What this task involves: Select every line of the rows that contains the word "width", and copy each one. Case counts.

Source material:

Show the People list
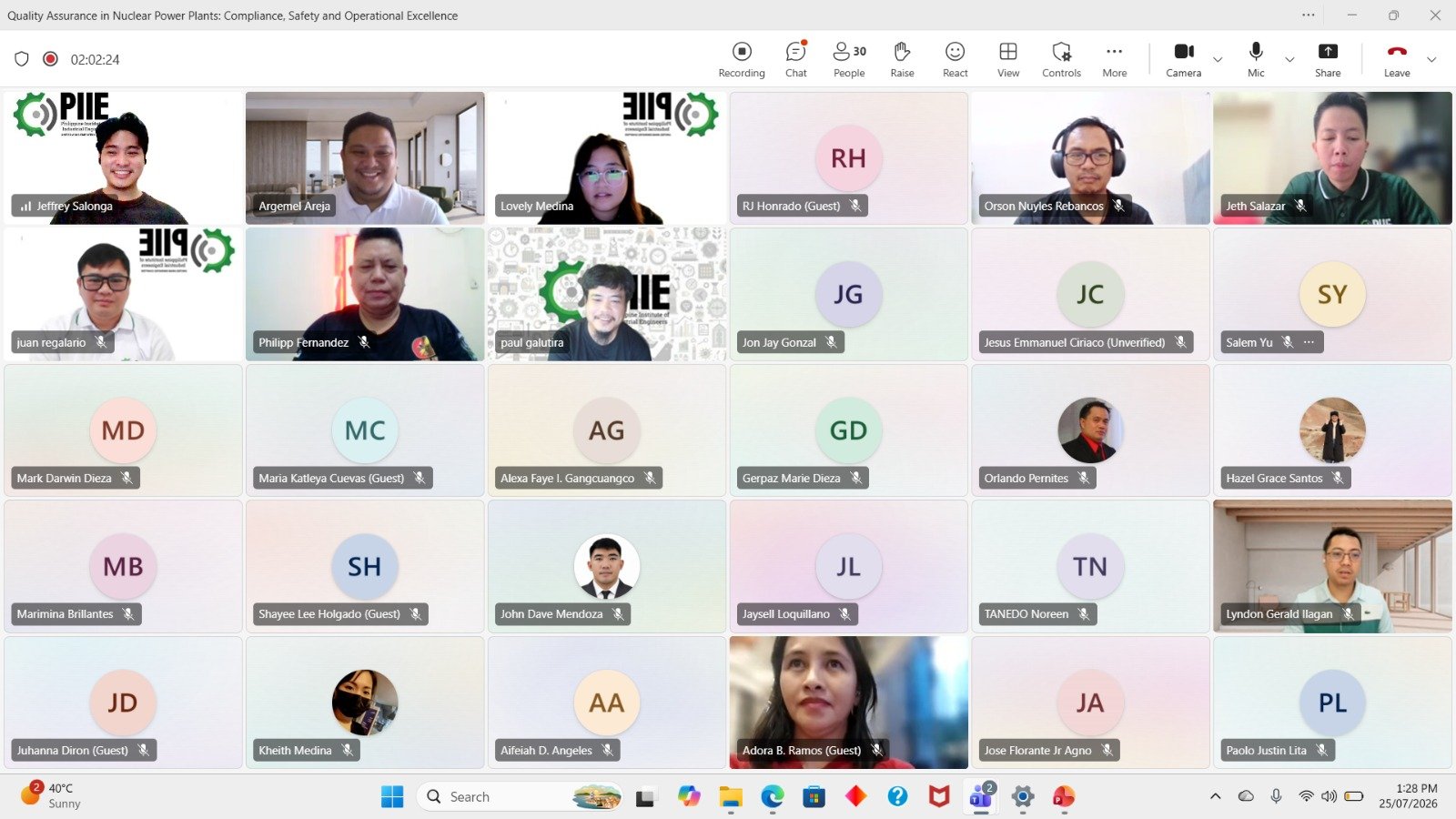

* * *

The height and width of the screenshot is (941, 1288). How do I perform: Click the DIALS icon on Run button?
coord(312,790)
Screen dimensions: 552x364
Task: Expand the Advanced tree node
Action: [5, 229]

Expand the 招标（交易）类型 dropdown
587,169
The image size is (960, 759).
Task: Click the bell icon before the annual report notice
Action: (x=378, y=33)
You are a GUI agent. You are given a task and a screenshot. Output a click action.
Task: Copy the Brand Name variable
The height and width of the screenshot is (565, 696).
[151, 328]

* * *

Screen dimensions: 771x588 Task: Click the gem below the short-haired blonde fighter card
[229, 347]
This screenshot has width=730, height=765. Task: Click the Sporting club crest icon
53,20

Response to the exercise:
The height and width of the screenshot is (941, 1288). How do I perform: Click the DIALS icon on Run button?
The height and width of the screenshot is (565, 696).
This screenshot has width=730, height=765. Task: Click the Sporting club crest icon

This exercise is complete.